Roughly a decade later, as I was preparing to graduate high school, the Cassini spacecraft, which carried the European Space Agency's Huygens probe, was launched to explore Saturn and Titan. Another eight years on, in January 2005, Huygens landed on Titan's surface and returned photos of the far-flung moon, documenting dark rivers running down its hills into valleys.

I was too busy pretending to be an adult and somehow missed this event at the time, a crime that the 10-year-old me from 1989 would probably find inexcusable. But, for the last 15 years, after hardly thinking of the distant rock that once captivated me, I was reminded of the sense of wonder Titan inspires -- by, of all things, "Game of Thrones."

As it turns out, one of the theories floated online for why the weather cycles in the fictional world of Westeros are so long and inconsistent is that it exists on a planet with a long cycle of climatic change similar to the kind that shifts Titan's methane lakes over tens of thousands of years.

Of course, if you follow HBO's hit show closely, you'll recognize that this doesn't explain the inconsistent length of seasons on Westeros over the much shorter term.

But frankly, who cares about "Game of Thrones" right now with the latest season already over? We know "winter is coming" to Westeros, and by the time winter hits North America, it will still be coming. Meanwhile, something else exciting is slowly coming to the decidedly nonfiction world of Titan: summer.

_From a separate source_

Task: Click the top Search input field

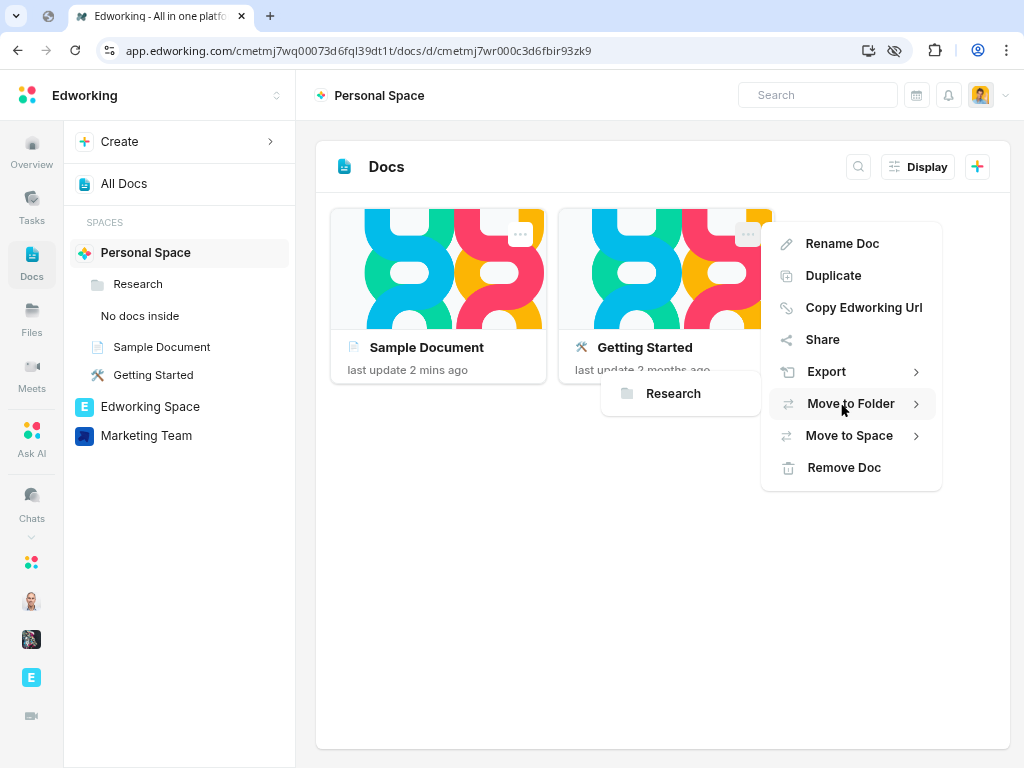Action: (818, 95)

Scientists studying data from Titan in recent years have been baffled by the aforementioned apparent lack of waves on its large lakes. One theory floated by Cornell's Hayes (a member of the Cassini radar team) is that we simply don't have enough observations of the moon's lake country during the summer, when more winds might be present to kick up some rough seas.

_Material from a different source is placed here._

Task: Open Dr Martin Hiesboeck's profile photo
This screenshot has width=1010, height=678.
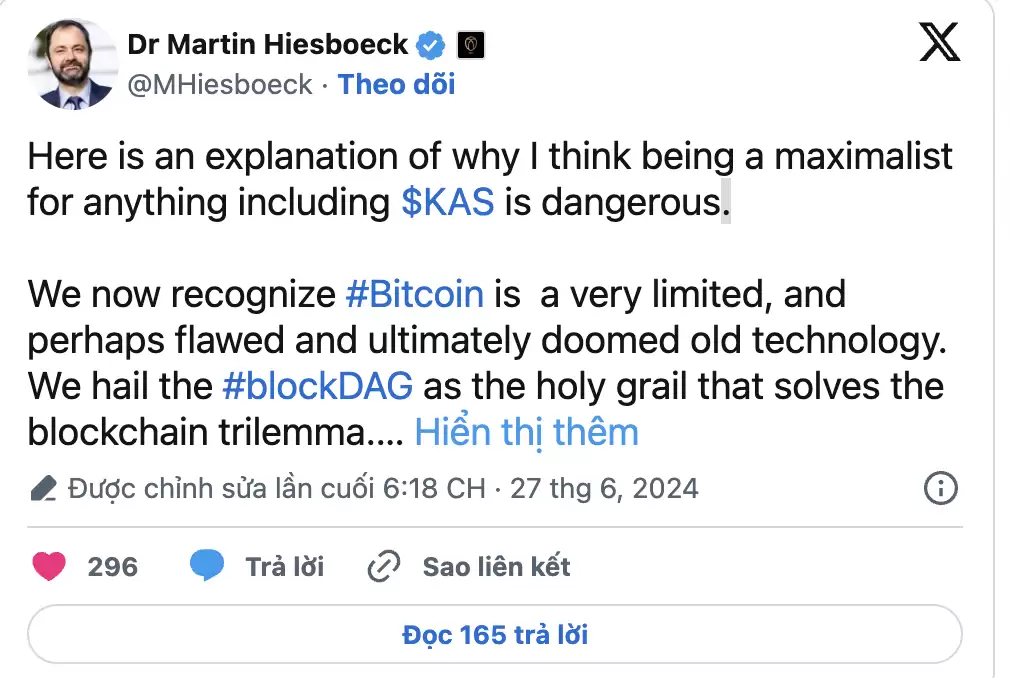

Like in fictional Westeros, the seasons can last for years on Titan (although much more consistently than they occur in George R.R. Martin's imagination), and now, as "Game of Thrones" fans still wait for winter, scientists excitedly anticipate the gradual emergence of summer on the wetter half of Saturn's largest satellite. Some astronomers think that by the time 2017 rolls around on Earth, it could be surf's up on Titan.

While science continues to search for more discoveries about the nature of Titan's mysteries, I've rediscovered that, at least for my family, Titan is a secret weapon for getting kids interested in science. After my daughter took an interest in the moon, stars, and planets, I gave her the lowdown on Titan.

Then, this past Fourth of July as we watched fireworks in the Southwestern sky, she pointed out pyrotechnics that resembled Jupiter's Red Spot, Saturn's rings, and Titan's "cow fart" methane rains (I never said we were a high-brow family). At a recent planetarium show, she was interested in seeing all the constellations, but was absolutely elated when the presenter mentioned Titan.

"It rains there!" she shouted to the darkened room.

In fact, she's now hoping to visit when she's an adult. So, if Elon Musk or the folks at NASA are reading, I've got the first name for your 2040 (wo)manned mission to Titan.